曲が問題視されたのは戦争へ向かっていた時代というのもありますが、奴隷解放宣言後もつづいていた差別によるところが大きいかと思います。
(映画の最後に出てきますが、黒人へのリンチを禁止した法案が立案されたものの、まだ可決されていないとのことです。)
ビリーが大衆を扇動することを怖れた当局は、彼女が麻薬を使用していることに目をつけ、ファンを装った黒人によるおとり捜査でビリーを逮捕、投獄します。出獄後の彼女はまだキャバレー等で歌う許可証を持たず、しかしカーネギーホールでコンサートをするというチャンスに恵まれます。
この捜査官は、ビリーの死後も自分が彼女を「売った」ことを後悔していたそうです。
しかし麻薬が絡むことだけに、なかなか足抜けはできず、行ったり来たりの日々がつづきます。
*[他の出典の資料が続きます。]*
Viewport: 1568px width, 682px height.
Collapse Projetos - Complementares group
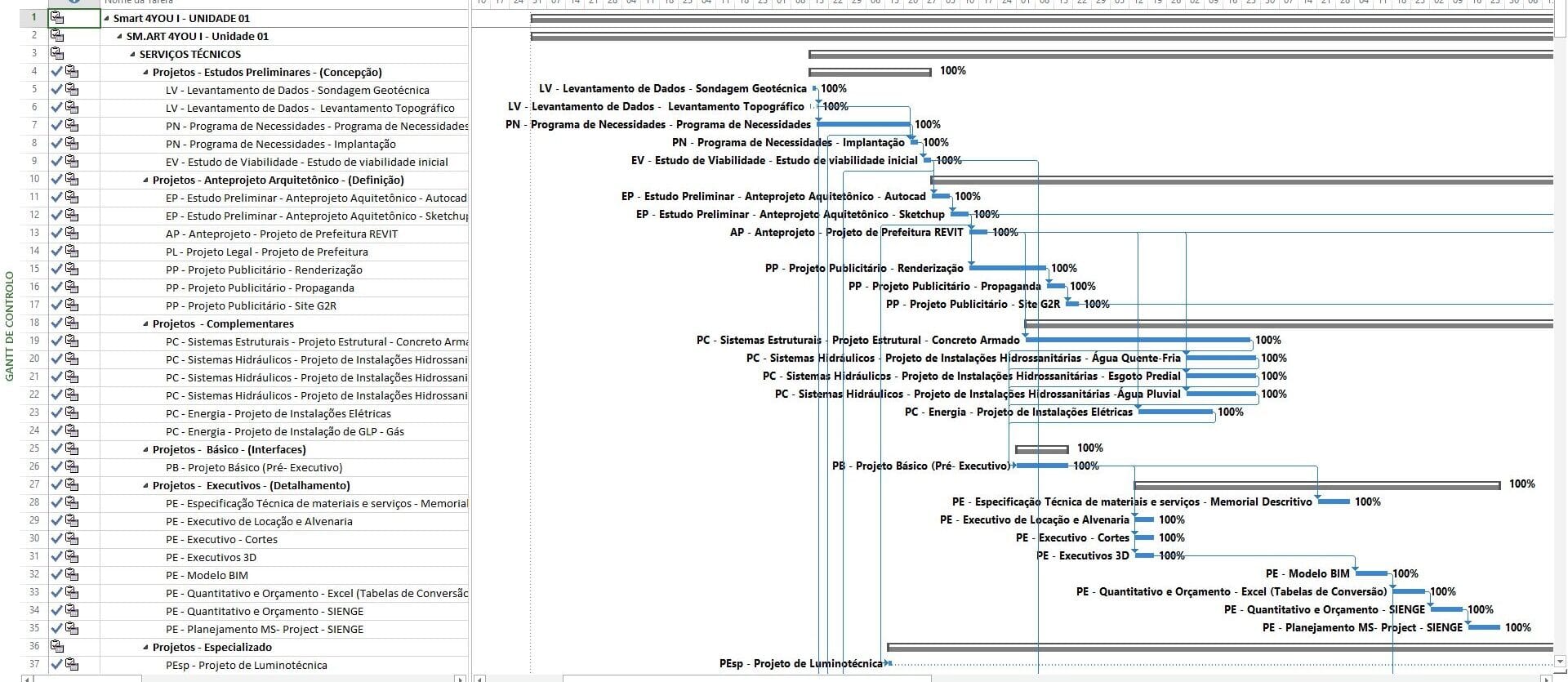(146, 323)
この映画には、麻薬のほかにもう一つの問題告発があります。それは性的虐待についてです。ビリーが少女のときレイプされたこと、またおそらく家計の問題で、母親が性的なサービスに子どもの彼女を送り込もうとしているシーンも出てきます。そのせいもあって、彼女の男性関係は複雑でストレスに満ちたものとなってしまいます。また、麻薬の使用もこの路線で考えると、虐待後遺症から来る痛みや苦しみに対処するための「自己投薬 self-medication」と捉えることができるかと思います。
こうした、アメリカで比較的知られた背景(黒人差別、麻薬、性的虐待など)について知らずにこの映画を観ると、ややピンと来ないかもしれません。と言いつつ、私は音楽やジャズの方に詳しくはないので、ビリーが音楽史に残した足跡・影響についてはあまり分かりません。誰もが差別や正義を口にするのを怖れた時代、人前でシンガーとして堂々と問題の核心を突いた歌を歌い続けた彼女は、まさに先駆的にして勇気ある女性だったと言えるでしょう。
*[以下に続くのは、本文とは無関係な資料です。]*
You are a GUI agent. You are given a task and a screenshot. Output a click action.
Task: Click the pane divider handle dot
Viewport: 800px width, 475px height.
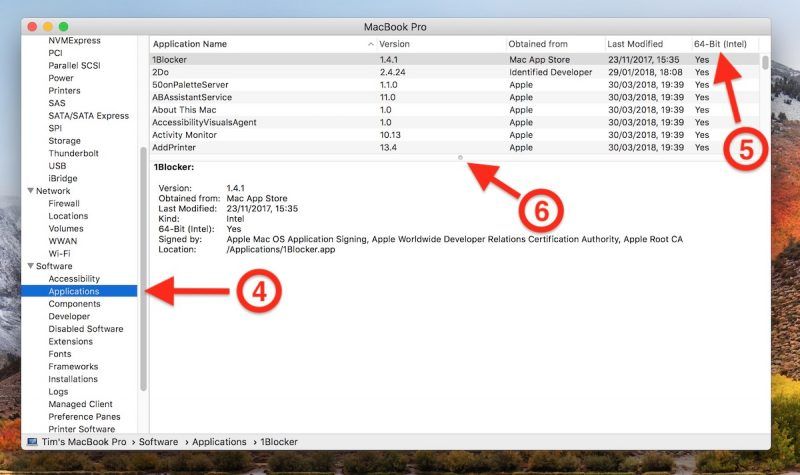coord(459,157)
また本作の英語についてですが、暴力シーンなども含め、話し方、語彙、背景など、アメリカ黒人社会のものが色濃く反映されていたのだと思います。私はニューヨークに長くいたため黒人の人とも接点はありましたが、こうした話し方(スピーチ)を聞くと、あらためて自分がそうした世界を十分知ってはいないな、と思いました。自分と違う文化を疑似体験できることも、映画の醍醐味の一つですね。